What can it achieve?

The expanding reach of Islamic finance promises to carry a number of potential benefits. For example, Islamic financial institutions are less exposed to crisis because of their risk-sharing features. Islamic finance by design provides better risk management on the part of both financial institutions and their customers, as they share risks, speculation is prohibited, and financing is asset-based and thus fully collateralized. A depositor has the choice to be an investor in the bank and share profits and risks with it, or they can choose to simply place the money in the bank for safeguarding but without receiving any financial return.

Another advantage is that by offering a form of banking that is in compliance with Shari’a rules, Islamic finance can attract a large number of people into the banking system who have previously refrained for religious reasons. Moreover, in Islamic finance there is greater incentive for lending to small- and medium-sized enterprises (SMEs) because of the risk-sharing nature of the industry. And sukuk can be an interesting alternative to large-scale investments in infrastructure, through public–private partnerships (PPP), again boosting the environment for private sector activity and job creation in general.

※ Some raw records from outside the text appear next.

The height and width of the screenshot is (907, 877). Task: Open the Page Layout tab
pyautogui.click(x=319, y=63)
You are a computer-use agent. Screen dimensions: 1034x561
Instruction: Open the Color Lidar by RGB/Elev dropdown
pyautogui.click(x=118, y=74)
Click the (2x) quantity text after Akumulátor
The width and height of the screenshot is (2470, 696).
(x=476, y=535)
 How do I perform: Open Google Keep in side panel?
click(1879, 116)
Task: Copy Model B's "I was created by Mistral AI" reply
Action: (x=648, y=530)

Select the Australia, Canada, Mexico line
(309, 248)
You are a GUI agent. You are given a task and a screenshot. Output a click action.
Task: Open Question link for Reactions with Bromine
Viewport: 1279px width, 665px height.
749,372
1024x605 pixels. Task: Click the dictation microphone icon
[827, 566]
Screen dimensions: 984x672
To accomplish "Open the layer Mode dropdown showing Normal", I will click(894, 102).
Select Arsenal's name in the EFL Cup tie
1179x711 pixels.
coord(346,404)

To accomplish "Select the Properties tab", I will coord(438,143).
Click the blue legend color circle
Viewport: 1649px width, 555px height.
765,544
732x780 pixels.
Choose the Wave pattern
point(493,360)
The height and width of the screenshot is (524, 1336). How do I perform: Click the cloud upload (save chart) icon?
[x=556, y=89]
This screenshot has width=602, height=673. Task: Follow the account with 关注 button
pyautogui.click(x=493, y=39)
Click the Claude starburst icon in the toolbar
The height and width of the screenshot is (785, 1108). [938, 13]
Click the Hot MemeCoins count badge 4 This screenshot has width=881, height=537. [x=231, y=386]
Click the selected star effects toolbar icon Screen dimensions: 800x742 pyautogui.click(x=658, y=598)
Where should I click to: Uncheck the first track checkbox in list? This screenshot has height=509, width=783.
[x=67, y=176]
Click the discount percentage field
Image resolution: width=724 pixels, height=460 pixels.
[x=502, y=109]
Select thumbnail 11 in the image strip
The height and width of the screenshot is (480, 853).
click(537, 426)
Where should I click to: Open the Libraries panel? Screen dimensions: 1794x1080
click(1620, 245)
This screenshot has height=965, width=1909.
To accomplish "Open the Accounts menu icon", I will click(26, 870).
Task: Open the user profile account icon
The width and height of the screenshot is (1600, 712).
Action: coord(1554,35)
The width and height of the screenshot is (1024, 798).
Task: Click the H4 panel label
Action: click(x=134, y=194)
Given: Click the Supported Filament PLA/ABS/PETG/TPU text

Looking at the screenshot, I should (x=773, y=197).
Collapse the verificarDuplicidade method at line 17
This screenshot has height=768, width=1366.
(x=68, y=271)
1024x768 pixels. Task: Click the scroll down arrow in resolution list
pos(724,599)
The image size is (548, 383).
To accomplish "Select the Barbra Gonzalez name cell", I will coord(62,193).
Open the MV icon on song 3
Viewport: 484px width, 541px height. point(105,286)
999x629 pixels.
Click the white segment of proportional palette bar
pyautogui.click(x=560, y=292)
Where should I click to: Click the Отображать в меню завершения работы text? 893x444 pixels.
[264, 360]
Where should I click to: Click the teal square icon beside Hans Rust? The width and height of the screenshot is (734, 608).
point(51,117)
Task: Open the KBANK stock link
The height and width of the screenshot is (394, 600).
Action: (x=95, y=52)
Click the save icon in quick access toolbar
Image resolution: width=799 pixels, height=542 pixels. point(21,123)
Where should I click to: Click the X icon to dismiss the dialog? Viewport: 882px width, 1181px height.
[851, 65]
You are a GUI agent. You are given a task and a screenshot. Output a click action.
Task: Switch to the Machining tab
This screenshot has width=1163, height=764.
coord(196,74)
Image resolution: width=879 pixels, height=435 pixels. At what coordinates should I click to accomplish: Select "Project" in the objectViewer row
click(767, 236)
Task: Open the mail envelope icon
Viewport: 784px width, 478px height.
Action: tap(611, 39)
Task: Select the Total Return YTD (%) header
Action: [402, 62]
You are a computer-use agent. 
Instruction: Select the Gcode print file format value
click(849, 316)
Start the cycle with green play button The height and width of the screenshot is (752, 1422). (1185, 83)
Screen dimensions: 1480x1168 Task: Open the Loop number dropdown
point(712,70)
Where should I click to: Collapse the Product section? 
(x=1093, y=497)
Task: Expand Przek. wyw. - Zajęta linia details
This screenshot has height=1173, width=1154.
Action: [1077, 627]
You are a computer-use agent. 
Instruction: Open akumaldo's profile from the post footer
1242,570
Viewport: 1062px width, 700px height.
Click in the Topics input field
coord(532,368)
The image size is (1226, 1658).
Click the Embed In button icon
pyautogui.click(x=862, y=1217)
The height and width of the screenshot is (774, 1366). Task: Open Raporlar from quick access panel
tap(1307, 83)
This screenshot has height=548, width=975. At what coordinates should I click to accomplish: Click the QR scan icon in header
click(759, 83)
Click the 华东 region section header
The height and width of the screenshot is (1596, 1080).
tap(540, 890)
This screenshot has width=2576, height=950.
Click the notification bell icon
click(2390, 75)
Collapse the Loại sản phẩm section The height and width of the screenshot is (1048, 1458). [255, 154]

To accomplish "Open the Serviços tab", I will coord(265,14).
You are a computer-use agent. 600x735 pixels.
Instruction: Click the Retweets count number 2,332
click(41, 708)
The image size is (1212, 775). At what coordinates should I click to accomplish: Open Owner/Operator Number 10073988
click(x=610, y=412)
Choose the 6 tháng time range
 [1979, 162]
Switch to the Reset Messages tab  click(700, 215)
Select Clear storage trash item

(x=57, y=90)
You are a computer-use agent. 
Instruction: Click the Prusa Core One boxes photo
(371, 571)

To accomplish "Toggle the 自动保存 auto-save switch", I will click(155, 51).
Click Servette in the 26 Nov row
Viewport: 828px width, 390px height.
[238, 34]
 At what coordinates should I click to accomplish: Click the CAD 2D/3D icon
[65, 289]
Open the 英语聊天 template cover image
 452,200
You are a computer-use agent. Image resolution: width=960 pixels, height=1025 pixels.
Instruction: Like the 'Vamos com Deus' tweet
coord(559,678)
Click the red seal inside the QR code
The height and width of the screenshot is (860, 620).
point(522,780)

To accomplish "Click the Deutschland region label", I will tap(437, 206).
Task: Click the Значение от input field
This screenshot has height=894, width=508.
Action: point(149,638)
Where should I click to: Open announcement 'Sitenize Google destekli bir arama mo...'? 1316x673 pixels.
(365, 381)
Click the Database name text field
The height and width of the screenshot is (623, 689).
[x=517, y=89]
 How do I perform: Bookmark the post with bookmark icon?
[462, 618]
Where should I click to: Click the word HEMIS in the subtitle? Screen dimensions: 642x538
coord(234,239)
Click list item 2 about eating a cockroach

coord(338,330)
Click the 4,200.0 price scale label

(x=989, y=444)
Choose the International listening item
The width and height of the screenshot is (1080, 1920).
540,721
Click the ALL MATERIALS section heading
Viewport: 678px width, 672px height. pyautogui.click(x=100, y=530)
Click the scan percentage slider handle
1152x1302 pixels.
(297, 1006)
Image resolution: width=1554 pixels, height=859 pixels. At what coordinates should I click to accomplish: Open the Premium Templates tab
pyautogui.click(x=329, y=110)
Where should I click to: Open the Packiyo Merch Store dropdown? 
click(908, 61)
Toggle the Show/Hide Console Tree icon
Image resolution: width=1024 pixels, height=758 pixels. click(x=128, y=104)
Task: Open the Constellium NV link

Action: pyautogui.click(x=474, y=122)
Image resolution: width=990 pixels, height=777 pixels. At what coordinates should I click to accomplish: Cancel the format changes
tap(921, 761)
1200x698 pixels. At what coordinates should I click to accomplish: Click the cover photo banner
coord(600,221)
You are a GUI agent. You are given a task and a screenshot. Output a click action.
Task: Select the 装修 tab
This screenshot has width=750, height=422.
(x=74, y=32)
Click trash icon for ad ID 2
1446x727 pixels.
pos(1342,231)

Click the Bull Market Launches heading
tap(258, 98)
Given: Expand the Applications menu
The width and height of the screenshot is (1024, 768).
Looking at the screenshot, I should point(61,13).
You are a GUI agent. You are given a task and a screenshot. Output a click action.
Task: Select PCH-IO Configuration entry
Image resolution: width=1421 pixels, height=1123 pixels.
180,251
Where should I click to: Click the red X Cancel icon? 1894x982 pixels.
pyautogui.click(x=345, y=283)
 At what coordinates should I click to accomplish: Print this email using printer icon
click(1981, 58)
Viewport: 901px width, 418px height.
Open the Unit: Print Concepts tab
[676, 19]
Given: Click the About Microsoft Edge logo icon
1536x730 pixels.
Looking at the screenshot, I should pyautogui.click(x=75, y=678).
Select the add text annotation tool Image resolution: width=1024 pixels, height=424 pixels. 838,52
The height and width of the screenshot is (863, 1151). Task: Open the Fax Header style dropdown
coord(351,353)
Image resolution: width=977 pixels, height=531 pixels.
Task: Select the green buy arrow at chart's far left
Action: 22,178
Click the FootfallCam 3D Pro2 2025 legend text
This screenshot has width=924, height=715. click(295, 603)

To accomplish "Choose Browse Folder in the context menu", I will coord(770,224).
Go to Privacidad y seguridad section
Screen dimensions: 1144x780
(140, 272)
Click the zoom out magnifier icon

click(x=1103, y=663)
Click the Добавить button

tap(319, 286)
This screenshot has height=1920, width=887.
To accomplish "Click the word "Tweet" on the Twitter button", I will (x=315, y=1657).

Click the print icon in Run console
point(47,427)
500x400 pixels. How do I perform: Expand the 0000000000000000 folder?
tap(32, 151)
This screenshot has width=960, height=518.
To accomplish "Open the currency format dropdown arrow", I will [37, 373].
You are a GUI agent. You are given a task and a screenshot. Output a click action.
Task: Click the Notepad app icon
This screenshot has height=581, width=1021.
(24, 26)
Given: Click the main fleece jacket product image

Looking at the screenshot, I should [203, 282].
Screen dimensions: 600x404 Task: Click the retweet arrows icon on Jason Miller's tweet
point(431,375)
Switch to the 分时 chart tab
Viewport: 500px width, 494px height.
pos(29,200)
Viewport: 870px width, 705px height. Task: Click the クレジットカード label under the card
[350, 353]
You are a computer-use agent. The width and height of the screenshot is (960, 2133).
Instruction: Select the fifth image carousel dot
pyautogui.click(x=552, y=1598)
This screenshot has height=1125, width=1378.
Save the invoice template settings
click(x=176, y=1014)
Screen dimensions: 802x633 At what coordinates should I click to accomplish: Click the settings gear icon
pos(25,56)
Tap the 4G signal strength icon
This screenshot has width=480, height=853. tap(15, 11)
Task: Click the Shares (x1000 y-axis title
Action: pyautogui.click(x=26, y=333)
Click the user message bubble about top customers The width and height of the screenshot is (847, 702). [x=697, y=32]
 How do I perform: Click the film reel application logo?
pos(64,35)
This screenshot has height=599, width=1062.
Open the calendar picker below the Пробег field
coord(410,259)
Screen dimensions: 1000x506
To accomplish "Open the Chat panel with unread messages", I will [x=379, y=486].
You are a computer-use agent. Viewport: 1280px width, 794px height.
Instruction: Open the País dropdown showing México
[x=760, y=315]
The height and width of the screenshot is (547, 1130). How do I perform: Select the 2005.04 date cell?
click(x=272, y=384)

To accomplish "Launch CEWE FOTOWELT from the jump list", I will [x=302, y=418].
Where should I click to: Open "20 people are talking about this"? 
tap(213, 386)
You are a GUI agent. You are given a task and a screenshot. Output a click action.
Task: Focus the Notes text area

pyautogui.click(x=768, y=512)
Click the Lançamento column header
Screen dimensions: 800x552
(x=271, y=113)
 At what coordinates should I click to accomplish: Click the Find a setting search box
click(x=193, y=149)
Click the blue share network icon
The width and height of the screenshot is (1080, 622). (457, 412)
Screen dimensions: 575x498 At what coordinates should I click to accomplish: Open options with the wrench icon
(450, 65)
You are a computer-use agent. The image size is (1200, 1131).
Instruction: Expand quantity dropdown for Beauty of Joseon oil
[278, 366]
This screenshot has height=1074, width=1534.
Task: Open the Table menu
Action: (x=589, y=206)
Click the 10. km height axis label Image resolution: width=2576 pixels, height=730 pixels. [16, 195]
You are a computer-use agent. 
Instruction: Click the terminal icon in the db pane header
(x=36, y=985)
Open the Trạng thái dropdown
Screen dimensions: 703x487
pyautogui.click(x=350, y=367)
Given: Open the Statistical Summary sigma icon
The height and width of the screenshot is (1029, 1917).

But while growing in scope, there are challenges for the industry to develop in a safe and sound manner. The IMF examined some of these issues in a recently published Staff Discussion Note, trying to understand under what circumstances the potential of Islamic Finance can be realized.

I would focus here on the following three areas:

First, when it comes to financial stability, it is important to build on progress in setting standards to harmonize the regulation and supervision of Islamic finance and to protect its consumers. Basically, regulators need to approach this topic by first recognizing the unique features of Islamic banking. For example, regulators should clarify that customers who opt to be investors are treated as such, and enjoy more say in governance as well as greater transparency in the determination of their payouts.

Secondly, more countries need to follow the example of Bahrain, Malaysia and Qatar and issue government sukuk, which would provide a benchmark for sukuk to be issued by the corporate sector. This would help Islamic banks and central banks better manage liquidity. And, as this instrument is well-suited to financing infrastructure, increased sukuk issuance could help narrow the large gap for infrastructure financing. Countries such as Malaysia, Saudi Arabia and the United Arab Emirates are already tapping into this market to expand electric power, telecommunications and transportation infrastructure.

Finally, Islamic banking has yet to develop its equity-like financing to spur greater access for SMEs to finance. Equity financing is a key component, for instance, in making investments in start-up companies viable. To promote the development of an equity market under Islamic finance, it is important that the industry ensures the regulatory framework and tax policies in different countries do not discriminate against risk-sharing. Also, this type of financing requires that banks develop the capacity to assess economic projects and their stewards, and therefore it is of paramount importance to strengthen the overall financial infrastructure.

And what is the role for international financial institutions?

While some of these issues will need to be resolved over time for the industry to develop and fulfill its social mandate, our role in responding to this increased demand was to initially bring different players to the same table to openly discuss some of these issues, then to identify the hurdles and come up with a shared understanding of where the future of Islamic finance lies.

The IMF has long been involved in Islamic finance, and will continue to be, through policy advice, capacity building, and outreach. In addition to our Staff Discussion Note, we held a seminar on this topic during the IMF’s Spring Meetings. While there are still unanswered questions, one thing is certain: international financial institutions and standard setting bodies have an important role in advancing the industry in a sound and sustainable manner.

For me personally, after participating in some of these meetings one thing is clear: there is a great deal of interest in “no interest.”